Exercise description » Drop every picture. Return the rest of the entries exactly.

Stored data
--*--
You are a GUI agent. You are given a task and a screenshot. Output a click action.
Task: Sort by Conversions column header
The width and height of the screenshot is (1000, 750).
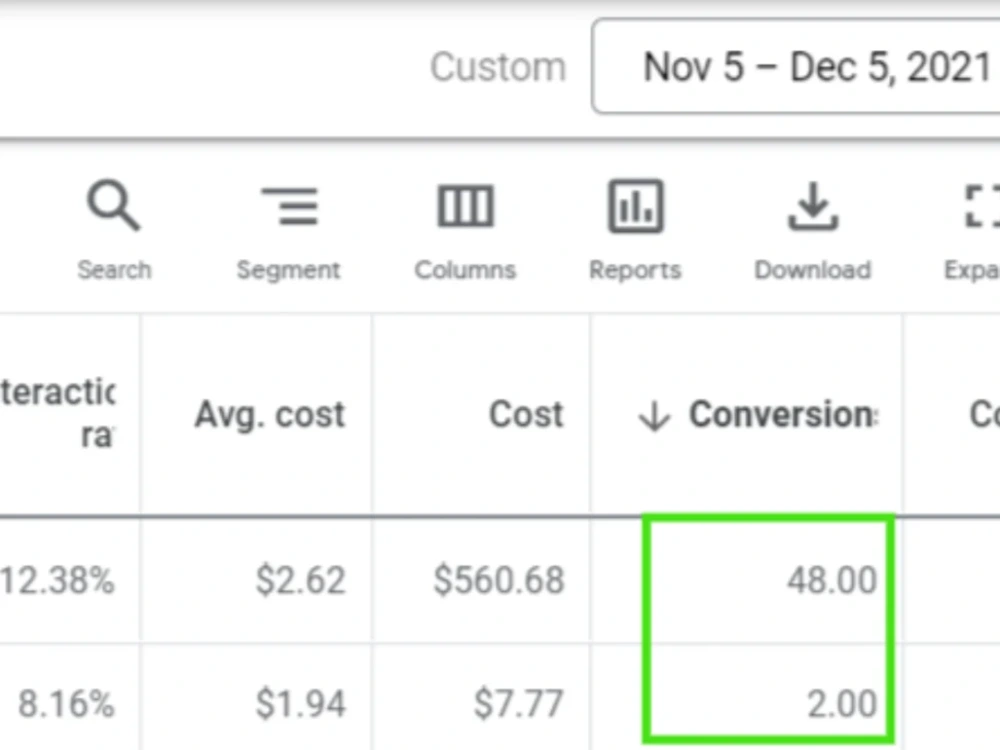[x=783, y=415]
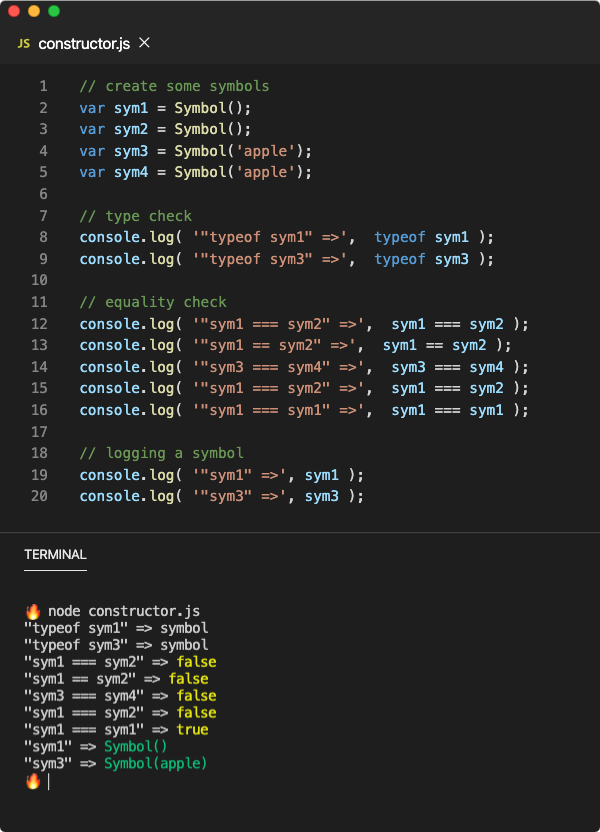Click the fire emoji at empty prompt
Viewport: 600px width, 832px height.
pos(32,781)
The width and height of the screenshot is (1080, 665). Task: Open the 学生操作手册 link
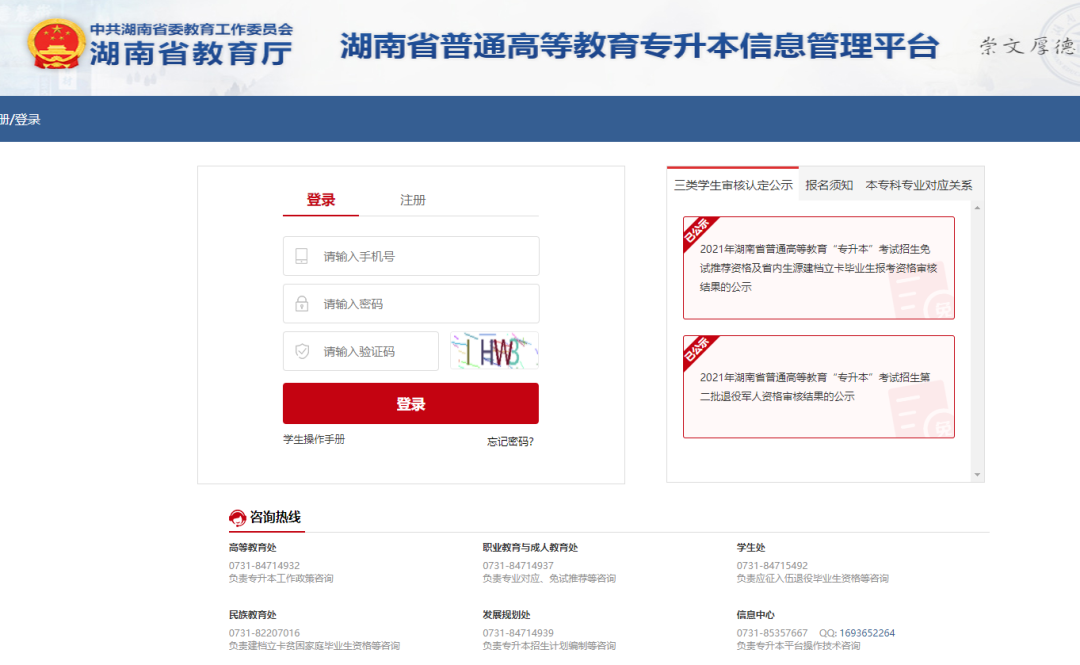click(x=312, y=440)

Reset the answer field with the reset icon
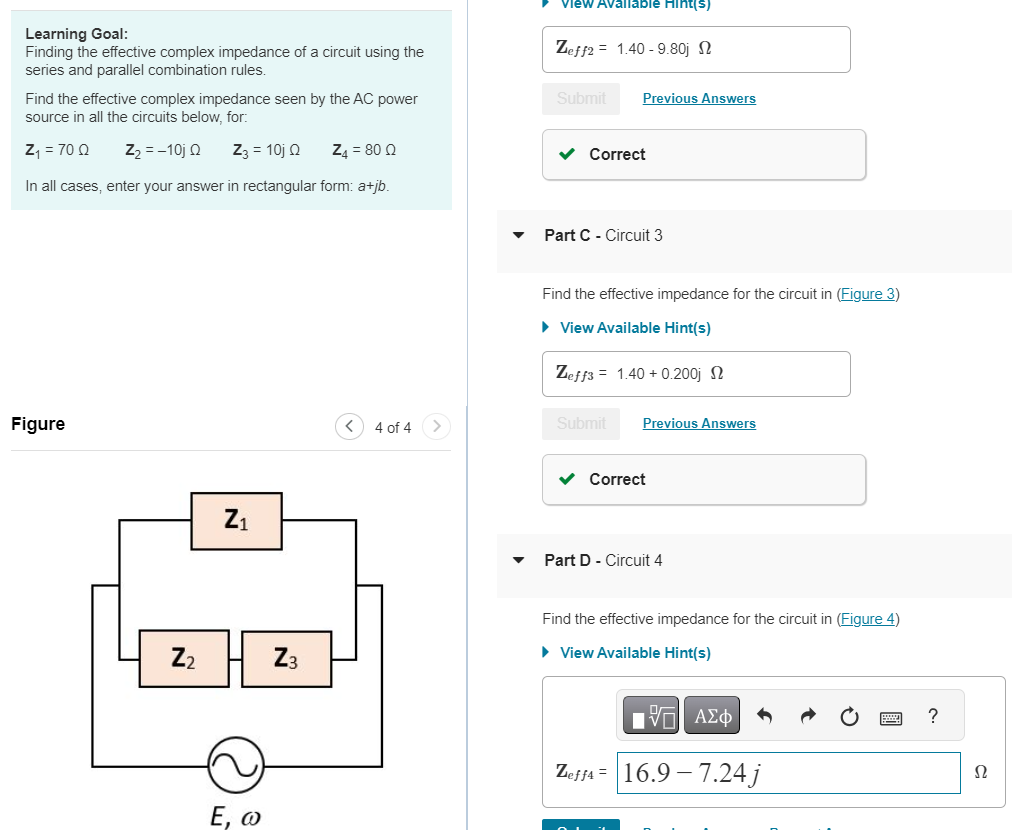pyautogui.click(x=848, y=715)
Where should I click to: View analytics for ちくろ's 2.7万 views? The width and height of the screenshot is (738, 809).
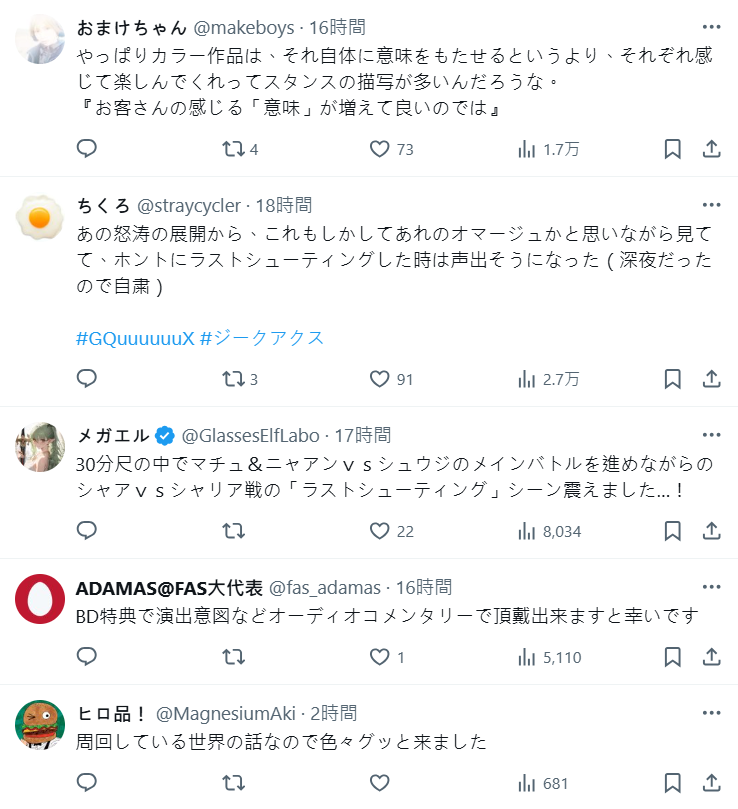click(x=548, y=379)
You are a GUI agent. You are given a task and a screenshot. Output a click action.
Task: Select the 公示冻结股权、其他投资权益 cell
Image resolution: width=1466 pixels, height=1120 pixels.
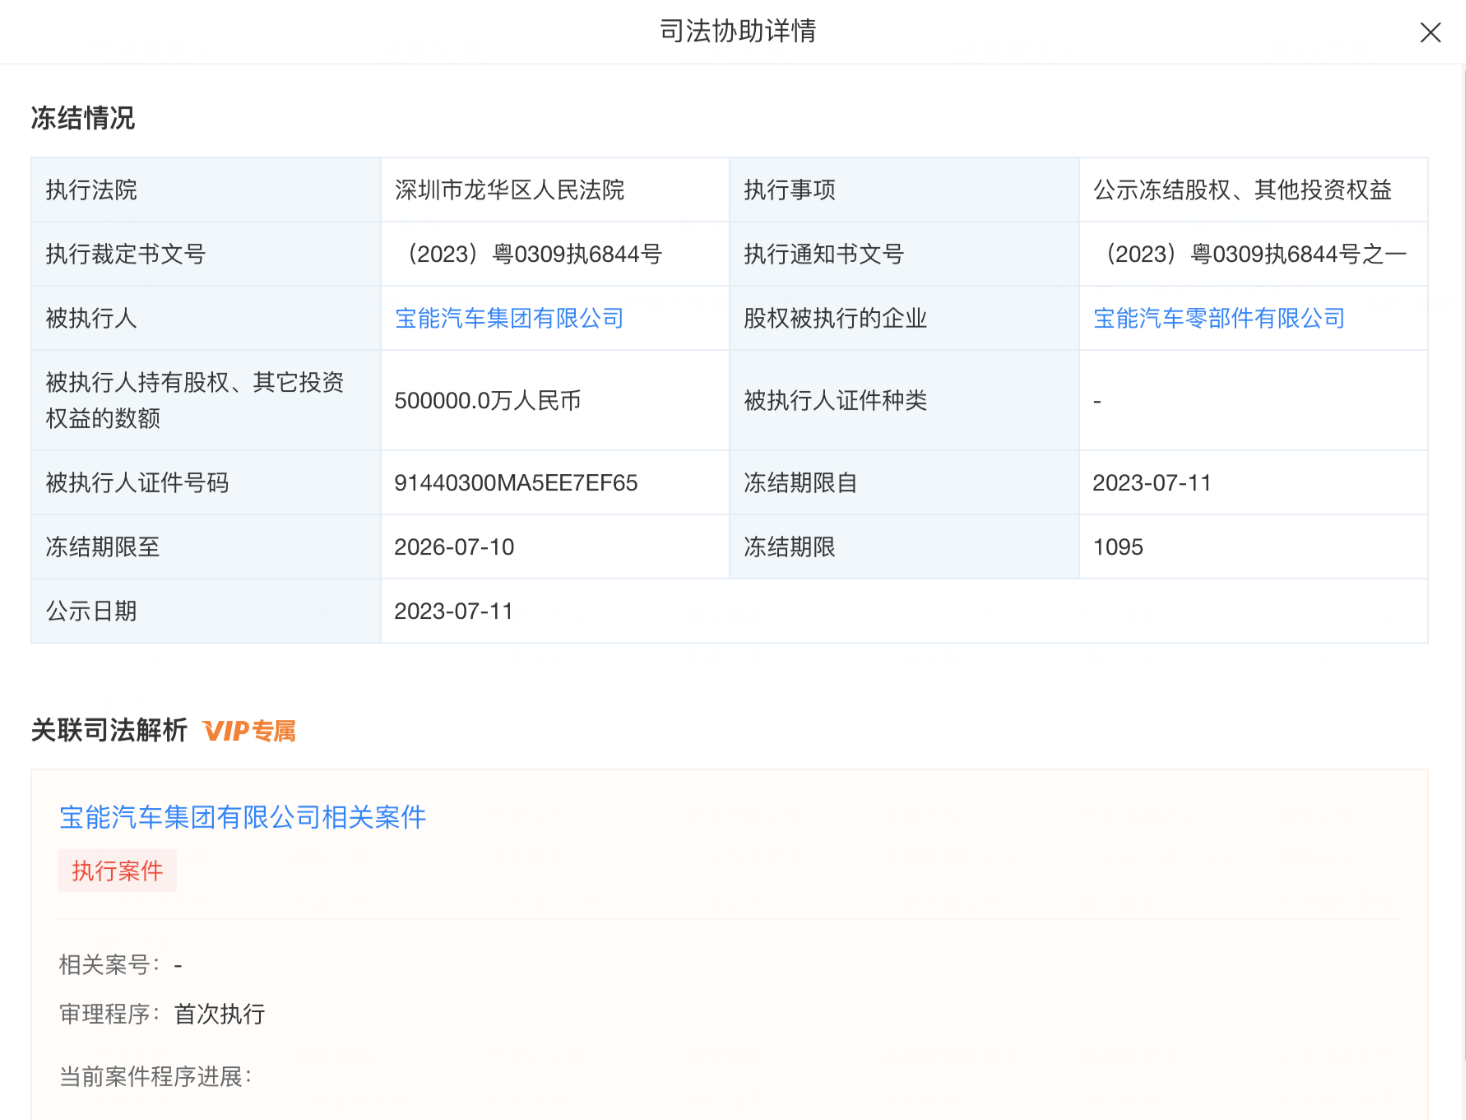[x=1242, y=190]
--*--
Answer for the task »
You are a GUI agent. You are given a task and a screenshot. Output a click action.
Task: Sort by Conversions column header
The width and height of the screenshot is (1000, 750).
[x=783, y=415]
Click the fire emoji at empty prompt
Viewport: 600px width, 832px height.
pos(32,781)
The width and height of the screenshot is (1080, 665). Task: Open the 学生操作手册 link
click(x=312, y=440)

Reset the answer field with the reset icon
pyautogui.click(x=848, y=715)
Where should I click to: View analytics for ちくろ's 2.7万 views? The width and height of the screenshot is (738, 809).
click(x=548, y=379)
You are a GUI agent. You are given a task and a screenshot. Output a click action.
Task: Select the 公示冻结股权、其他投资权益 cell
Image resolution: width=1466 pixels, height=1120 pixels.
[x=1242, y=190]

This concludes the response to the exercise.